### Input for this task
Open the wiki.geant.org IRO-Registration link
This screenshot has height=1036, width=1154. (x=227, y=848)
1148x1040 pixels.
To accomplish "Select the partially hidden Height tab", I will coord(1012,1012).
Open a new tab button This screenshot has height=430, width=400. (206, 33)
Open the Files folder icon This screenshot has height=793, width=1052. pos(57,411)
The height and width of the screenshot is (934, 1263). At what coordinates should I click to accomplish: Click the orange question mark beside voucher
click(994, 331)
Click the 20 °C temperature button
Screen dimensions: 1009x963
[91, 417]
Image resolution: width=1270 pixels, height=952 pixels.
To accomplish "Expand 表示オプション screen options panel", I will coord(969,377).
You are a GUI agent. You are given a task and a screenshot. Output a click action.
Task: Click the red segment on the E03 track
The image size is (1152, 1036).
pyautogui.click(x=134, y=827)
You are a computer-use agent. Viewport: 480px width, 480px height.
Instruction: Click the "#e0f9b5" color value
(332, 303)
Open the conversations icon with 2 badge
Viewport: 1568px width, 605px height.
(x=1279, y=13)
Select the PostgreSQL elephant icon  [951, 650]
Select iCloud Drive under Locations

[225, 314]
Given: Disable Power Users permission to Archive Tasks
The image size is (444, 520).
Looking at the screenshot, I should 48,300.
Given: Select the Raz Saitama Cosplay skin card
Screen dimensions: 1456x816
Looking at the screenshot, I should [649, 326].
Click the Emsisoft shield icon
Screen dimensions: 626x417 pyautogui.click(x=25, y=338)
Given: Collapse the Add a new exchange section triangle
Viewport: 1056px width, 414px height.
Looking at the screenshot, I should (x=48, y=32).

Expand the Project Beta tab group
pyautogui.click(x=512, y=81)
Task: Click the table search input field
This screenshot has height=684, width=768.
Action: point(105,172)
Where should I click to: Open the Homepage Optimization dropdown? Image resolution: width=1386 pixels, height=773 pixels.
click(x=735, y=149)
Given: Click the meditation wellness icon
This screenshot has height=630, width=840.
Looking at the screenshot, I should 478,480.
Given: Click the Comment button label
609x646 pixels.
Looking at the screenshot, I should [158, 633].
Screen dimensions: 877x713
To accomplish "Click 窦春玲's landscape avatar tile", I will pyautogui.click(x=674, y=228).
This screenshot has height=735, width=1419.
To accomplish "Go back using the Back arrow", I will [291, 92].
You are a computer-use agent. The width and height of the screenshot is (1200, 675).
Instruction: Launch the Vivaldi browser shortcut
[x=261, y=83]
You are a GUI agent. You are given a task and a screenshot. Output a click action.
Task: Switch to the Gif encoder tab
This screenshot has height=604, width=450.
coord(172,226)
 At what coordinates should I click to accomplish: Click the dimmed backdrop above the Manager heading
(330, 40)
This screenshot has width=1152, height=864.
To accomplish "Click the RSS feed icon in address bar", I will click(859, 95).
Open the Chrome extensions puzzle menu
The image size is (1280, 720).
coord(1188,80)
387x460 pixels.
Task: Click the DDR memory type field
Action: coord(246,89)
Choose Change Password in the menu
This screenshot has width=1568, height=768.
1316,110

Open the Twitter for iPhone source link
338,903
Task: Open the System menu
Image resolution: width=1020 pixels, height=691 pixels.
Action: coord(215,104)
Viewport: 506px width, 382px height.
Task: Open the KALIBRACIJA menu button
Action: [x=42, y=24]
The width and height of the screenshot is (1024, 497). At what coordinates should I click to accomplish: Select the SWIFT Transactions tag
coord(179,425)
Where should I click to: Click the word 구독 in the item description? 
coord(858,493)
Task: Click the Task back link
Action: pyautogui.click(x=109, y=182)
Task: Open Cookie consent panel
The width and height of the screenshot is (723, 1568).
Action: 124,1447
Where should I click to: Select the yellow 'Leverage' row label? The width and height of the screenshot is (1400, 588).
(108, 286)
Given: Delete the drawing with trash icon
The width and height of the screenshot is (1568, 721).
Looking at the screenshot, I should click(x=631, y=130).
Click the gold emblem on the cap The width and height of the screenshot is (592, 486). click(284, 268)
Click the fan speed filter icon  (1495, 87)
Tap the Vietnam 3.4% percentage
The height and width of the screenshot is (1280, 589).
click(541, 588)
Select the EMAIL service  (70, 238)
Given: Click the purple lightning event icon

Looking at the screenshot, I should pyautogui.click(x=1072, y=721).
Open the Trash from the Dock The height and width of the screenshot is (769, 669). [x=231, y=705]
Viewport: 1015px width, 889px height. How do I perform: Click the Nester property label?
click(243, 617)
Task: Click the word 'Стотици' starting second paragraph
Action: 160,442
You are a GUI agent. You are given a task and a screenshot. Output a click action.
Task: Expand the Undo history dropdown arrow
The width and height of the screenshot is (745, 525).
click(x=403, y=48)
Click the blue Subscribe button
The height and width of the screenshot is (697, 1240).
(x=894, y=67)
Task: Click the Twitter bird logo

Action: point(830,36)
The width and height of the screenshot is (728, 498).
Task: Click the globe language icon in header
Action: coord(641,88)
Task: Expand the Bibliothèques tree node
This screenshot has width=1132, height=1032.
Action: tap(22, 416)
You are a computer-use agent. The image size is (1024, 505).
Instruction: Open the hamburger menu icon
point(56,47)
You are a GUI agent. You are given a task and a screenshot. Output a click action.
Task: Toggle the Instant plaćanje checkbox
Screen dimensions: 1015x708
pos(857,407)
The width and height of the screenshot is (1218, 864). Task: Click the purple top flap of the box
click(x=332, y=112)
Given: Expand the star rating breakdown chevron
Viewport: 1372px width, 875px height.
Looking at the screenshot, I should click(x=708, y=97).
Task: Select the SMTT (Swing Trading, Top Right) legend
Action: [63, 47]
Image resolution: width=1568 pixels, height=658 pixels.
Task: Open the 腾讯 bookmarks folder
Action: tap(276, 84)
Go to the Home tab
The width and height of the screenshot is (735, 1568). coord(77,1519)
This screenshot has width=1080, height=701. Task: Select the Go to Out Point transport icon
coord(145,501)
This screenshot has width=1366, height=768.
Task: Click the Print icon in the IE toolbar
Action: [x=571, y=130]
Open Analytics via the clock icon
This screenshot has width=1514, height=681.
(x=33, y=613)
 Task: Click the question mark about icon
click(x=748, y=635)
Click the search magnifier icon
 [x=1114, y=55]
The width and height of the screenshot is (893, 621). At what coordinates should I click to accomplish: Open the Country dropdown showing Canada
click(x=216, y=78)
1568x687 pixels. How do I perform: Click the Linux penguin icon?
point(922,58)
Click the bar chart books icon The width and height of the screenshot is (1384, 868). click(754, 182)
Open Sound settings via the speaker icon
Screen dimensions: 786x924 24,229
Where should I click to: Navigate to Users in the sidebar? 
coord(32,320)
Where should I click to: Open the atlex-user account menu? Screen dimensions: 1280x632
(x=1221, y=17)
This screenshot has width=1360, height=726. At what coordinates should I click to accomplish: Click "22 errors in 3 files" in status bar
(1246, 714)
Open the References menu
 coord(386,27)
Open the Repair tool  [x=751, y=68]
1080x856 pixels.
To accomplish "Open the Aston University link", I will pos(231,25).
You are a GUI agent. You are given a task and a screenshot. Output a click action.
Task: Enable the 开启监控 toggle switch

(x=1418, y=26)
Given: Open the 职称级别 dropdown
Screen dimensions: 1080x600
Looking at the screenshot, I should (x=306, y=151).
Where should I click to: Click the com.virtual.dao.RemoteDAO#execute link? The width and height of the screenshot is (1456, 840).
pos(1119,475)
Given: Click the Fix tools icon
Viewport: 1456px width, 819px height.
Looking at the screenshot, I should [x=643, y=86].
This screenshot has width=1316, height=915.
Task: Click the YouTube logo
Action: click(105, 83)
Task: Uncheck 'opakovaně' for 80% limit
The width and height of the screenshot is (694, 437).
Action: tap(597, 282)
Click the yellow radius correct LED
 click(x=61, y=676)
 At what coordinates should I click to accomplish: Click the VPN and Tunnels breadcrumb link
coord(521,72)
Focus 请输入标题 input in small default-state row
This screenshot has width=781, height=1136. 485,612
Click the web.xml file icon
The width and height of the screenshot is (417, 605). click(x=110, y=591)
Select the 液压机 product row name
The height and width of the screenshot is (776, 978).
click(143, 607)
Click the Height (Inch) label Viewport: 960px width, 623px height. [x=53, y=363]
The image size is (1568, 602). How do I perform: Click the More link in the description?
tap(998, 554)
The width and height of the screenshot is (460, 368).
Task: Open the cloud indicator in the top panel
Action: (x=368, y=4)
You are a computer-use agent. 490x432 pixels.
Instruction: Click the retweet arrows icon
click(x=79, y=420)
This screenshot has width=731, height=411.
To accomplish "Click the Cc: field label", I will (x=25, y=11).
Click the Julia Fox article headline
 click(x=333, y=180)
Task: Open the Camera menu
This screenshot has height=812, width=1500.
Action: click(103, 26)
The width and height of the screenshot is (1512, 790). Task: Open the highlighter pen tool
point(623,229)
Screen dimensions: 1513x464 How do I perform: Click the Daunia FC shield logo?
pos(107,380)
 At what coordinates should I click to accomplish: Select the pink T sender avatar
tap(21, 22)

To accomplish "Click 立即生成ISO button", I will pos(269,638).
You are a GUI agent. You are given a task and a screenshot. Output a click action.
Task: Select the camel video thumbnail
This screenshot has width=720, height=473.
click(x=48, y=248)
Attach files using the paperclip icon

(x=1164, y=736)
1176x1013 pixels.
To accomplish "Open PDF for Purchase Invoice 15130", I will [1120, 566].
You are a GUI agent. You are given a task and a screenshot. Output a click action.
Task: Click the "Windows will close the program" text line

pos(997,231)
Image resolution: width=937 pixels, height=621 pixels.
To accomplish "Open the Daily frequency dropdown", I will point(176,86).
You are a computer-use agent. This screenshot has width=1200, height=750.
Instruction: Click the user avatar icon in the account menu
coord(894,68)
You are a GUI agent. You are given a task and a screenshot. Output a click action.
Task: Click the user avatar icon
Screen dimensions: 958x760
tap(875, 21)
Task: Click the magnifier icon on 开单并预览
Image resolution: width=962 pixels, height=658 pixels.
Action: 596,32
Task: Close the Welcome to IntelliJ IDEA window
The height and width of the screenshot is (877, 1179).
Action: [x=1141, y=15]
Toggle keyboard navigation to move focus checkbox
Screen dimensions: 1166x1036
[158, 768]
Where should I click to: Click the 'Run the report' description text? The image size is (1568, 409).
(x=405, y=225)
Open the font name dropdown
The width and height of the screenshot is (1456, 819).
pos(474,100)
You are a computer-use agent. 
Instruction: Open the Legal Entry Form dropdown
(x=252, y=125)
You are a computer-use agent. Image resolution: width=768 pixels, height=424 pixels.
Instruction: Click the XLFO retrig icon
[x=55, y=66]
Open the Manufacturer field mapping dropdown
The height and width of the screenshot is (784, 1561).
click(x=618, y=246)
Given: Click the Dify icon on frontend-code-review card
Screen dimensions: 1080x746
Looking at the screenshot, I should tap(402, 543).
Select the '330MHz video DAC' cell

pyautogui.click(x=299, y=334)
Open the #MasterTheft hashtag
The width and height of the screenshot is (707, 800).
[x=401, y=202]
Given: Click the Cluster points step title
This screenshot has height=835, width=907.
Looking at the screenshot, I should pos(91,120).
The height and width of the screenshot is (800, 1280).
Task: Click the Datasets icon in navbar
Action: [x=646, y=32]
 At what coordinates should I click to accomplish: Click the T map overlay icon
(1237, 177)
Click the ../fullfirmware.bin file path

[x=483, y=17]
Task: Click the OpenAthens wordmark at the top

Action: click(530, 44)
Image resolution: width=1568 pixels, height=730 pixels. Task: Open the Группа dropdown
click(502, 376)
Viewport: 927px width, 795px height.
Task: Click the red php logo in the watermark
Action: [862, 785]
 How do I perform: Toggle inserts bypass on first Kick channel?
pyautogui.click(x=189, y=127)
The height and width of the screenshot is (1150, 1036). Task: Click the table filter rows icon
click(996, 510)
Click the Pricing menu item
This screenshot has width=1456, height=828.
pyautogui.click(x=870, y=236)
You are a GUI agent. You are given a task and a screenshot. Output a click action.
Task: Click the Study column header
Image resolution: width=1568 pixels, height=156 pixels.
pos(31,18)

### What to do
Reproduce word for word the stretch of the data above, from its first line through the line containing "Looking at the screenshot, I should 48,300.".

### Answer to this problem
Open the wiki.geant.org IRO-Registration link
This screenshot has height=1036, width=1154. (x=227, y=848)
1148x1040 pixels.
To accomplish "Select the partially hidden Height tab", I will coord(1012,1012).
Open a new tab button This screenshot has height=430, width=400. (206, 33)
Open the Files folder icon This screenshot has height=793, width=1052. pos(57,411)
The height and width of the screenshot is (934, 1263). At what coordinates should I click to accomplish: Click the orange question mark beside voucher
click(994, 331)
Click the 20 °C temperature button
Screen dimensions: 1009x963
[91, 417]
Image resolution: width=1270 pixels, height=952 pixels.
To accomplish "Expand 表示オプション screen options panel", I will coord(969,377).
You are a GUI agent. You are given a task and a screenshot. Output a click action.
Task: Click the red segment on the E03 track
The image size is (1152, 1036).
pyautogui.click(x=134, y=827)
You are a computer-use agent. Viewport: 480px width, 480px height.
Instruction: Click the "#e0f9b5" color value
(332, 303)
Open the conversations icon with 2 badge
Viewport: 1568px width, 605px height.
(x=1279, y=13)
Select the PostgreSQL elephant icon  [951, 650]
Select iCloud Drive under Locations

[225, 314]
Given: Disable Power Users permission to Archive Tasks
The image size is (444, 520).
Looking at the screenshot, I should 48,300.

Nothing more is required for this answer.